Walking: One mile a day, when possible. My gait’s off thanks to Parkinson’s, a bad knee, and a compressed disc—but I do what I can. Christine is my walking coach, unless the no-see-ums are out. Then I walk solo.
Spinning: Yes, the stationary bike thing with disco lights and a coach yelling encouragement. It's my favorite—and most effective—workout. Intense cardio helps reduce tremors. Plus, our instructor humors me with the occasional Bob Seger track. You haven’t lived until you’ve sprinted to Hollywood Nights on a bike going nowhere.
Still Moving
That’s the theme. Life with Parkinson’s isn’t about returning to who I was. It’s about showing up as who I am—meds, therapy, tremors and all. Every day I move is a win.

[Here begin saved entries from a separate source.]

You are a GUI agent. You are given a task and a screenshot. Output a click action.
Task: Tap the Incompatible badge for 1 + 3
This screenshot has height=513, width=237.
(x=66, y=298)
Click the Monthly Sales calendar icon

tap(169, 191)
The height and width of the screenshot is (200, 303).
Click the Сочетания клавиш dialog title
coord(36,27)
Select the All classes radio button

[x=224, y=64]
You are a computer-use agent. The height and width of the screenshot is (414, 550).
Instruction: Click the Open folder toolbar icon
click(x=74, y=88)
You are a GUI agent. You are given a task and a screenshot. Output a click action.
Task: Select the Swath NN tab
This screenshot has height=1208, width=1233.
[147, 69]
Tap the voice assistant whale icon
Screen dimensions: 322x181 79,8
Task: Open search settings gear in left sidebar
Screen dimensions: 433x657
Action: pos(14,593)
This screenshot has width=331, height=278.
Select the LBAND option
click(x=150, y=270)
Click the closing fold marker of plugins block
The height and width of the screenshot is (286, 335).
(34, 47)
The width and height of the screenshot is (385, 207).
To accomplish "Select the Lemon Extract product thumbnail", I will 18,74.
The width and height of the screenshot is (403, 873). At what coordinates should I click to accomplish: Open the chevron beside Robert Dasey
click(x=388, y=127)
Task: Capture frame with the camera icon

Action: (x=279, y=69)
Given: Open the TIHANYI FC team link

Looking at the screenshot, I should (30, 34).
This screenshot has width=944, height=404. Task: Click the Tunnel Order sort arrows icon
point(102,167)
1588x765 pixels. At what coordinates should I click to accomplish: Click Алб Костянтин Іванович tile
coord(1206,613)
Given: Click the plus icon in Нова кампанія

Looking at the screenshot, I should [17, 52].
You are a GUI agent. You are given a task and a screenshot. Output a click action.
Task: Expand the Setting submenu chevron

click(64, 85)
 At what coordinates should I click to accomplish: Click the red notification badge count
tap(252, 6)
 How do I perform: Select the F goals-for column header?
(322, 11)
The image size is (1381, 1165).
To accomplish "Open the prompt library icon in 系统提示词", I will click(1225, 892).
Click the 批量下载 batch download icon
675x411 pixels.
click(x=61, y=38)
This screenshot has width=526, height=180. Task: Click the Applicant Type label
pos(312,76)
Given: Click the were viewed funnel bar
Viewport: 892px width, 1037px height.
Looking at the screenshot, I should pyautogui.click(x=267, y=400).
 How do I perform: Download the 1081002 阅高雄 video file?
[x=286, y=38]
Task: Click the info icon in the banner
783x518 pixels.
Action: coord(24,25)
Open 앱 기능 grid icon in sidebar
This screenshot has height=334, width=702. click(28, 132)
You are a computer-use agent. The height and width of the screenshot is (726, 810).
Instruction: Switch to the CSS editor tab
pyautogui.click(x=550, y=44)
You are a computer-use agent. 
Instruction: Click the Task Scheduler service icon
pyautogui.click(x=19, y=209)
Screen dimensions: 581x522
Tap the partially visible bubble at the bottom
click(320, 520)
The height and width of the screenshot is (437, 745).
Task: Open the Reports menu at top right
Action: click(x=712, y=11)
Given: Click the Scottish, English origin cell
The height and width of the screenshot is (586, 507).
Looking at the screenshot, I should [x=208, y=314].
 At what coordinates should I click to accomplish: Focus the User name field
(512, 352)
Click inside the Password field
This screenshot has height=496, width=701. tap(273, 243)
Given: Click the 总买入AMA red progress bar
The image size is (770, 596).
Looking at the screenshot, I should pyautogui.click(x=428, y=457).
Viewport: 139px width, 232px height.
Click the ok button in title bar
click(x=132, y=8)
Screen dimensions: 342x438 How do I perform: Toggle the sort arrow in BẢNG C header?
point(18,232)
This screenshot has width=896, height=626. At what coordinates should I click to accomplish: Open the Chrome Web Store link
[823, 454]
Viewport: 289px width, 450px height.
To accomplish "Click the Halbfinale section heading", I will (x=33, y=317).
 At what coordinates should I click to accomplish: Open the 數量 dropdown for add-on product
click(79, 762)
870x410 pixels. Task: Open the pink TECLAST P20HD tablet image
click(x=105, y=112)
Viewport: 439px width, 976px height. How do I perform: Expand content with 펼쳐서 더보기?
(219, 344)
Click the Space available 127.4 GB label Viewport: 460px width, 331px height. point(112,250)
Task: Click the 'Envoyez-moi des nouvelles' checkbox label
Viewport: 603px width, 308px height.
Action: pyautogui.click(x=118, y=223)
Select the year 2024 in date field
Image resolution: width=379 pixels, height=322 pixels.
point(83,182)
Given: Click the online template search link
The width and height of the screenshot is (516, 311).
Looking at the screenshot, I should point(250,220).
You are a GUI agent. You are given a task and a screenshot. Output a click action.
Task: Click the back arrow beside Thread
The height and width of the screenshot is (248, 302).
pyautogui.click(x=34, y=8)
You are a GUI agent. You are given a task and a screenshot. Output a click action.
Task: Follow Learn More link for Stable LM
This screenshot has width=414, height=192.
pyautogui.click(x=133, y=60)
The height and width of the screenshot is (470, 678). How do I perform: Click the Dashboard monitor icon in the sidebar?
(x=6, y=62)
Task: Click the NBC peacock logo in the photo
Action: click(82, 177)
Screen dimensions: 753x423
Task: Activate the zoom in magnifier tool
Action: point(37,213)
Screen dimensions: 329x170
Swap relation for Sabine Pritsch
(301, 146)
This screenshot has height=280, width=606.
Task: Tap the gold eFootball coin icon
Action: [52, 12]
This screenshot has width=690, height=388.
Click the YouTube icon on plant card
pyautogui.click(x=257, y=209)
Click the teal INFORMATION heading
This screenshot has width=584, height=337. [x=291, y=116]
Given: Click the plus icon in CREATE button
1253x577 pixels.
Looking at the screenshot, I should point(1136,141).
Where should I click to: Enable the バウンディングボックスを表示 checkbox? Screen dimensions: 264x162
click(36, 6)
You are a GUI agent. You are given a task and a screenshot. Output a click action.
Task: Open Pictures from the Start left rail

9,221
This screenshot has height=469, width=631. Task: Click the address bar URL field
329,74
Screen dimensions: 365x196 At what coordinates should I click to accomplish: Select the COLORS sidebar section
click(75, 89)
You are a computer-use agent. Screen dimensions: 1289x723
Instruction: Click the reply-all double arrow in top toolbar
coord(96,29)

Still spinning. Still folding laundry. Still in motion.
For now, Newton and I are on the same page.
Next time: I’ll introduce you to Phil—my Parkinson’s alter ego. He’s unpredictable, a bit of a nuisance, and always keeps me guessing. More on him soon. There’s no escaping a few sports analogies here.
Thank you so much for sharing. I’m trying to find my new normal. I have survived cancer twice & for me having PD, this is much harder. I look forward to your future posts.
I have been waiting for the next installment. I was about to work on getting my steps in when it popped up in my email. I almost set down the phone, telling myself I'll read it later. But, I kept walking, reading, smiling ... and eventually crying. Keep moving. I'll keep praying.